[Saved entries]
● ● ● ● ● ● ●

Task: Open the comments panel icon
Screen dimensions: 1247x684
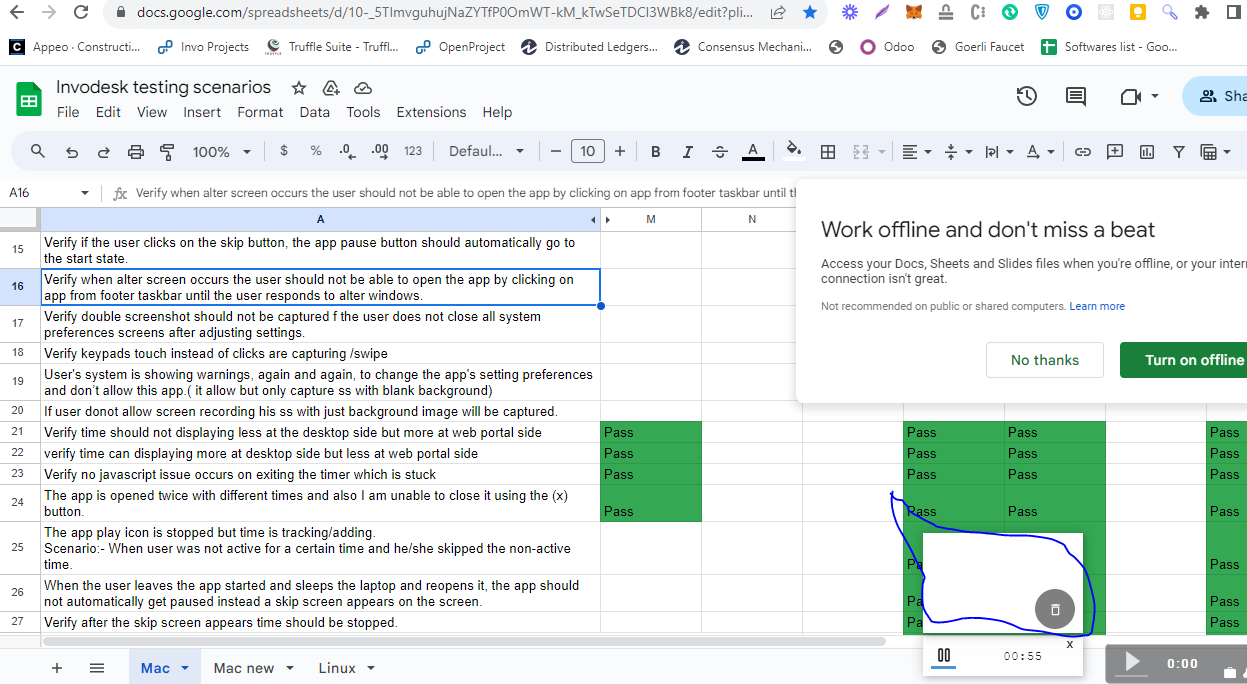Action: [1076, 97]
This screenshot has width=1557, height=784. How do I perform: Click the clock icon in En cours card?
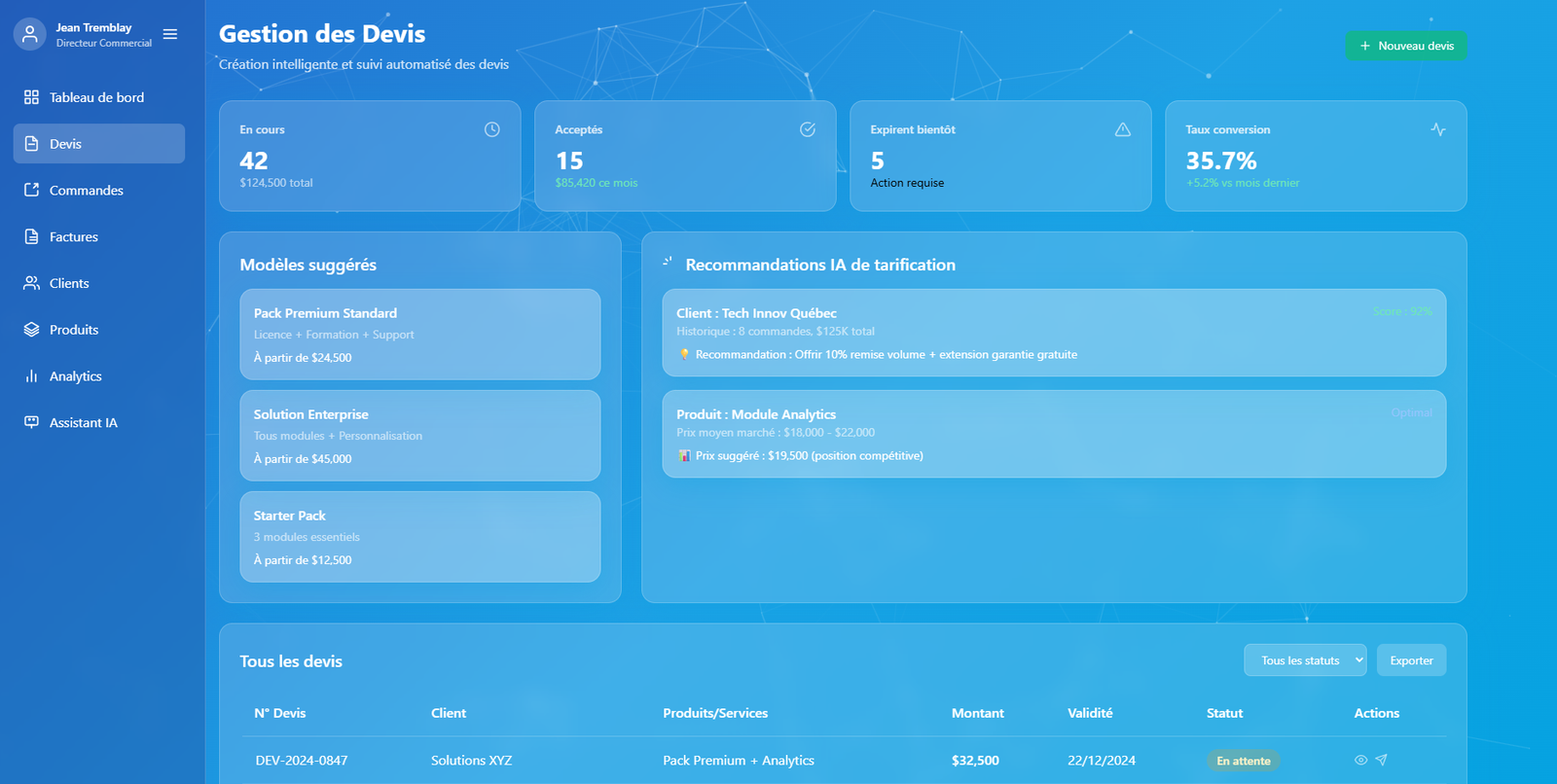(492, 129)
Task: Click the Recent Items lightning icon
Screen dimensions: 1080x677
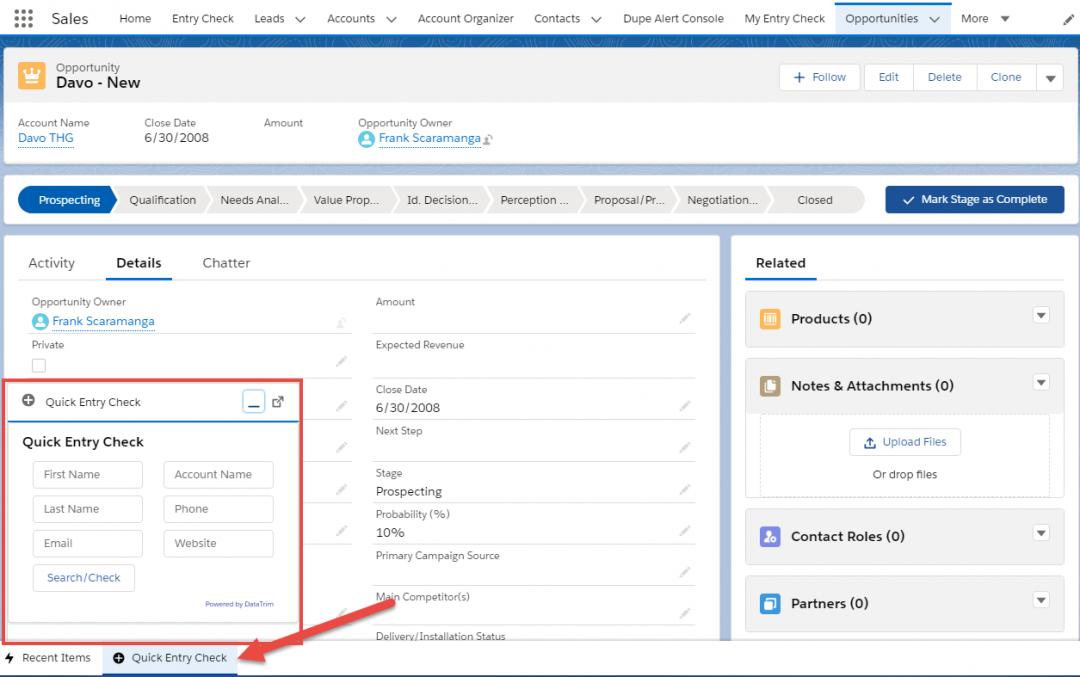Action: [9, 658]
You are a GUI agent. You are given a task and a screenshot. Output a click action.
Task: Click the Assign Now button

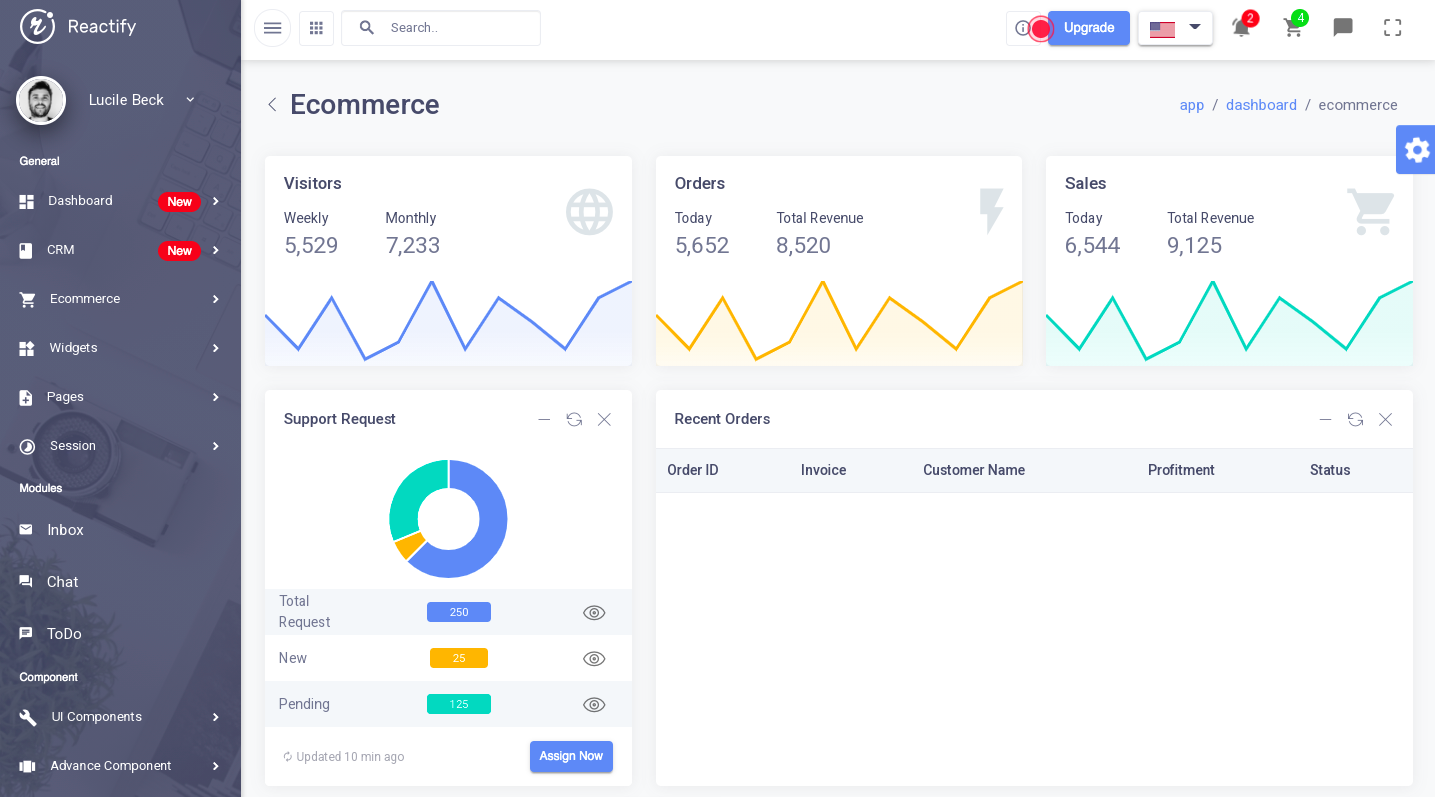click(x=571, y=756)
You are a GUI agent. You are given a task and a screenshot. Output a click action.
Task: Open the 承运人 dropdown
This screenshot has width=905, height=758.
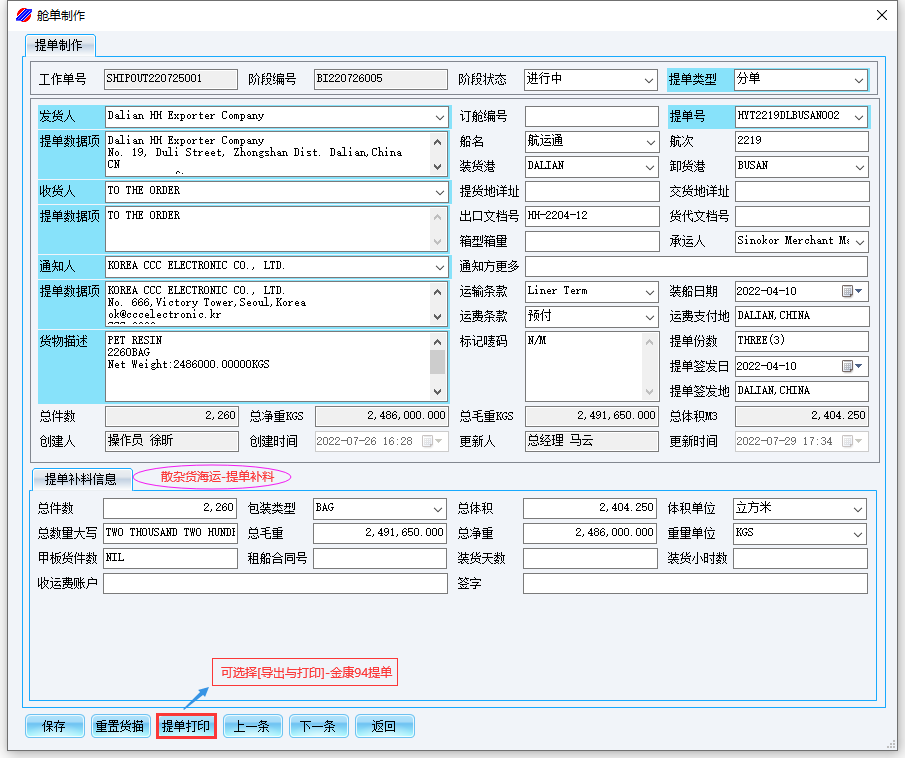tap(860, 241)
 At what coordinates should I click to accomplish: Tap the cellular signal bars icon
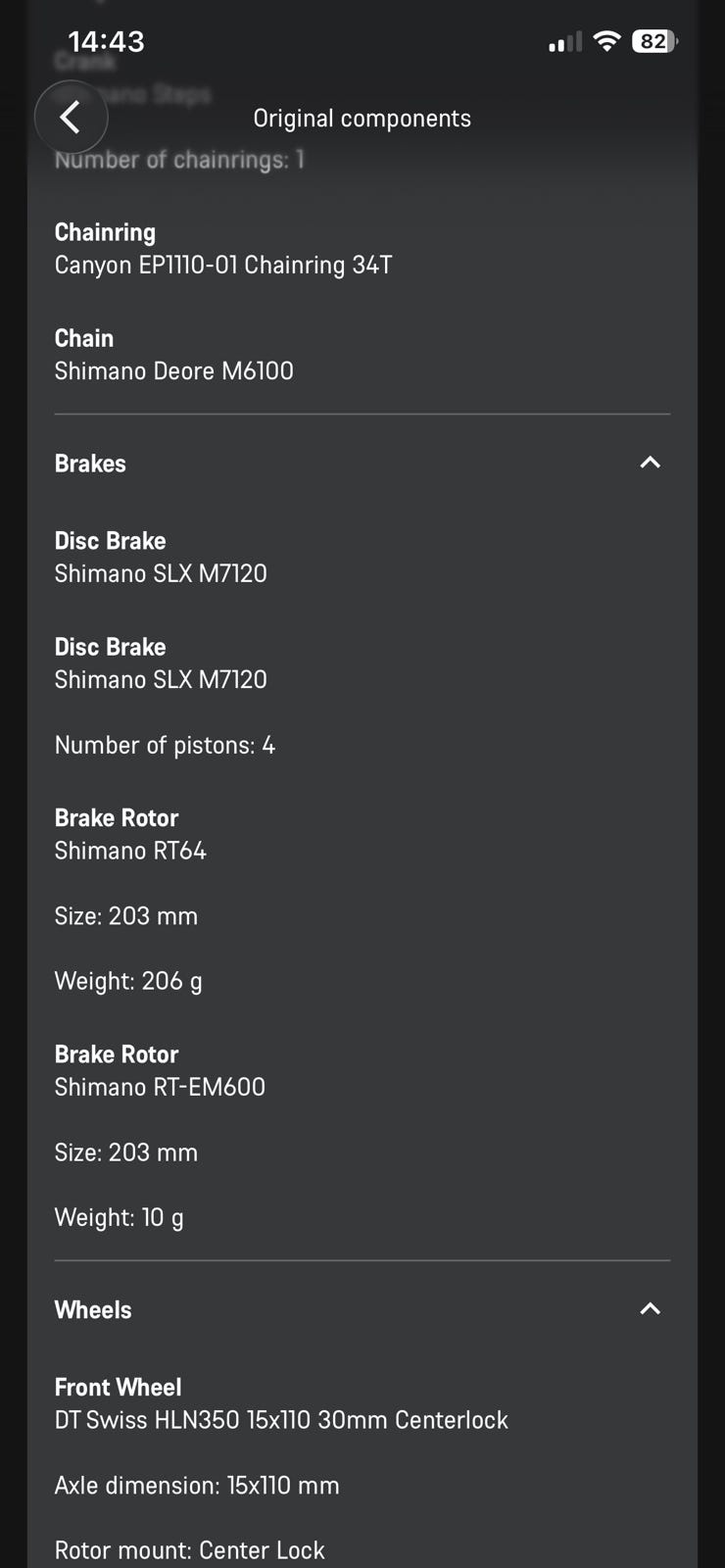coord(565,41)
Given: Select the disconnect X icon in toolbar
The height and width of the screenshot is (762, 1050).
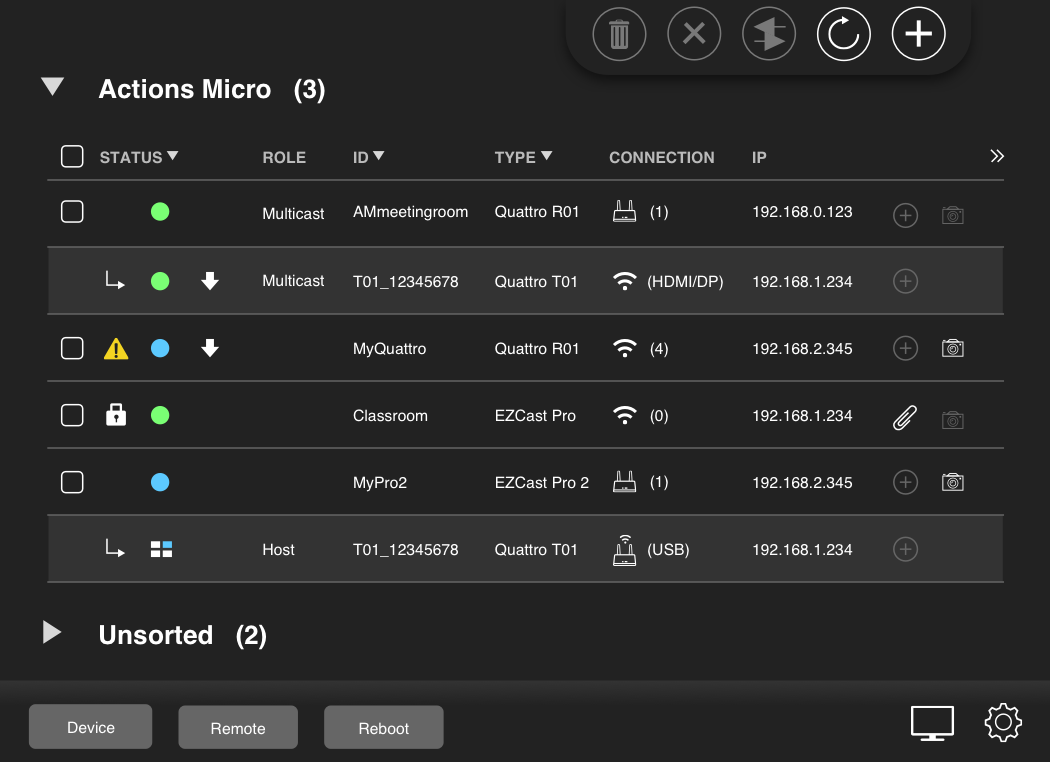Looking at the screenshot, I should (694, 33).
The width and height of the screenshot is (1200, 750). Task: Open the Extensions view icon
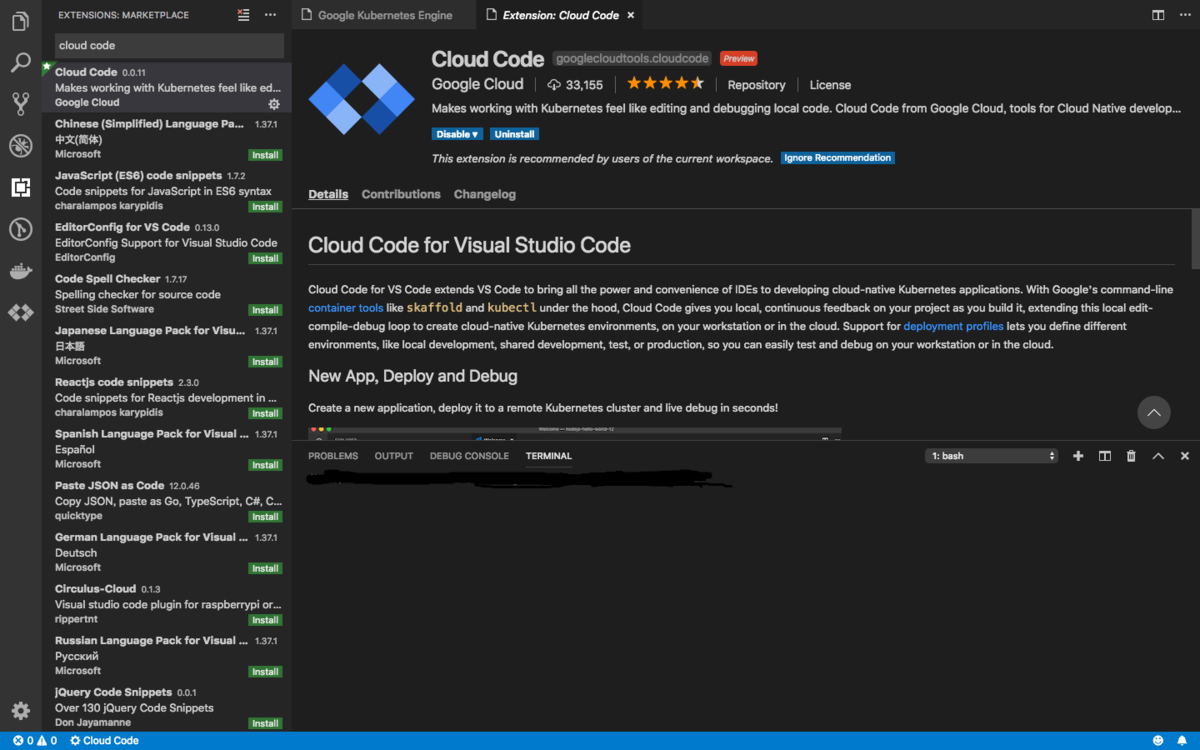20,187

● ● ● ● ● ● ●

* _Action item_:
Print the records exactly and omit all pictures.

* _Response below_:
Task: Open the comments panel icon
Screen dimensions: 1247x684
Action: [1076, 97]
This screenshot has width=1557, height=784. How do I perform: Click the clock icon in En cours card?
(492, 129)
Task: Click the Recent Items lightning icon
Screen dimensions: 1080x677
Action: [9, 658]
You are a GUI agent. You are given a task and a screenshot. Output a click action.
Task: Click the Assign Now button

click(x=571, y=756)
You are a GUI agent. You are given a task and a screenshot. Output a click action.
Task: Open the 承运人 dropdown
This screenshot has width=905, height=758.
tap(860, 241)
 At what coordinates should I click to accomplish: Tap the cellular signal bars icon
coord(565,41)
Given: Select the disconnect X icon in toolbar
The height and width of the screenshot is (762, 1050).
Looking at the screenshot, I should (694, 33).
The width and height of the screenshot is (1200, 750). Task: Open the Extensions view icon
20,187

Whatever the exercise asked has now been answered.